A negligência em relação à saúde masculina no Brasil

Enviada em 27/09/2024

O homem no mundo sempre discuidou da saúde, no Brasil não é diferente. Eles negligênciam à saúde, apesar do hiato temporal, por questões socioculturais e estigmas relacionados com a masculinidade. A partir disso, é importante analisar o que motiva a falta de cuidado e o preconceito em relação a saúde do homem.

Nessa espectativa, os homens cuidam menos da saúde em relação as mulheres. Isso acontece, porque eles estão preocupados com o trabalho, não procuram médicos e não fazem exames com regularidade. Segundo dados do Ministério da Saúde as mulheres procuram mais atendimentos médicos e vivem sete anos em média a mais que os homens. Além disso, os individuos terceirizam os cuidados para as mulheres, são resistente a fazer uso de medicação, querem ser os fortes e privilégia o labor em detrimento da saúde. Logo, são os que descobrem as doenças em estagio avançado e falece mais cedo.

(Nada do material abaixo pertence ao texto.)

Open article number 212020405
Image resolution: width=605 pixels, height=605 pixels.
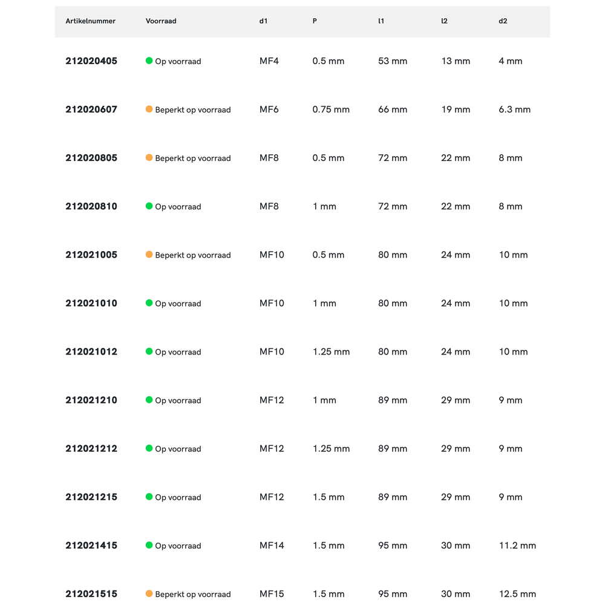pyautogui.click(x=91, y=61)
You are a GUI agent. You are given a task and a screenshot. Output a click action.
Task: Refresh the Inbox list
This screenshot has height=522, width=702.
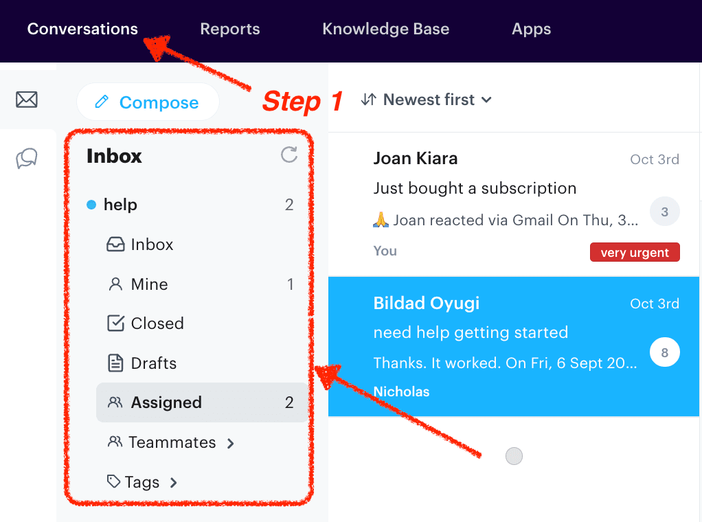288,155
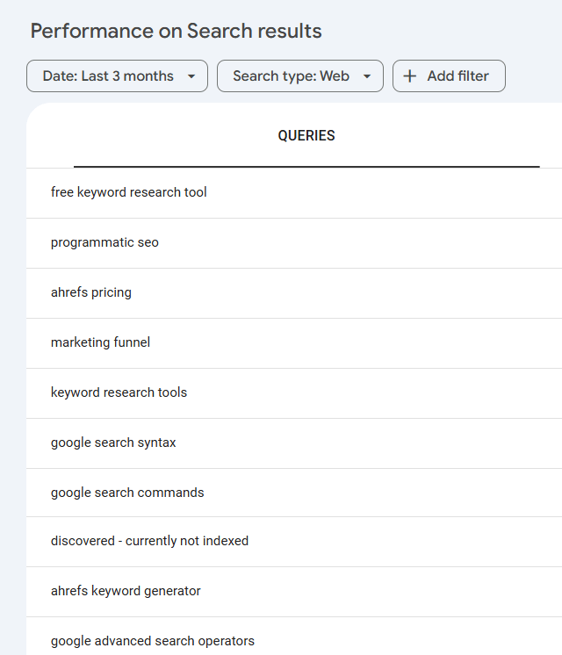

Outrossim, a cultura machista do homem,como o sexo forte fomenta o preconceito. Isso, ocorre, porque eles não reconhecem quando estão doentes, discriminam exames e em último caso procuram o profissional de saúde. Para isso, o Governo criou a campanha nacional, novembro azul, dedicada ao câncer de próstata com o objetivo de incetivar os homens a quebrar o preconceito com relação ao exame, já que muitos fazem e comentam sobre seus estado de saúde. Dessa forma, é possível enfretar o preconceito e ter um diagnóstico mais cedo. Então, se o homem prioriza seu bem estar e o estigma é visto apenas como uma barreira a ser quebrada.

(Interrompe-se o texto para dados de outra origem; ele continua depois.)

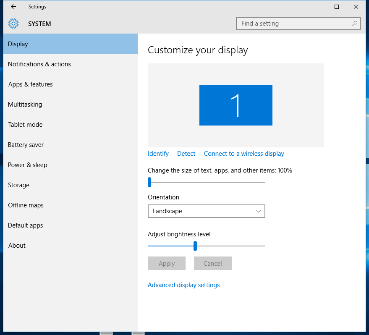The height and width of the screenshot is (335, 369).
Task: Type in the Find a setting box
Action: click(294, 24)
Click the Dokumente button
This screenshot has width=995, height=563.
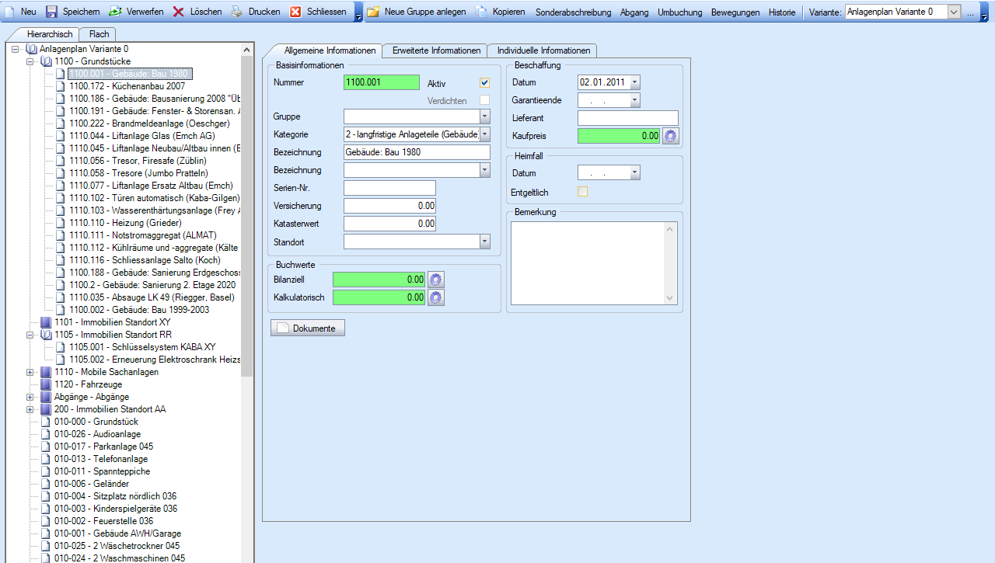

Portanto, é fundamental que o homem cuide da sua saúde e enfrente os preconceitos. Para isso, o Ministério da Saúde deve realizar campanhas educativas nos ambientes de labor, por meio de oficinas ou multirão de exames a fim de concientizar de como o estigma dificulta na detecção de patologias no estagio inicial a fim de perpetuar o trabalho de cuidado em relação à saúde. Afinal, o homem precisa aderir a campanhas do Ministério da Saúde e deixar de lado a desinformação e o machismo.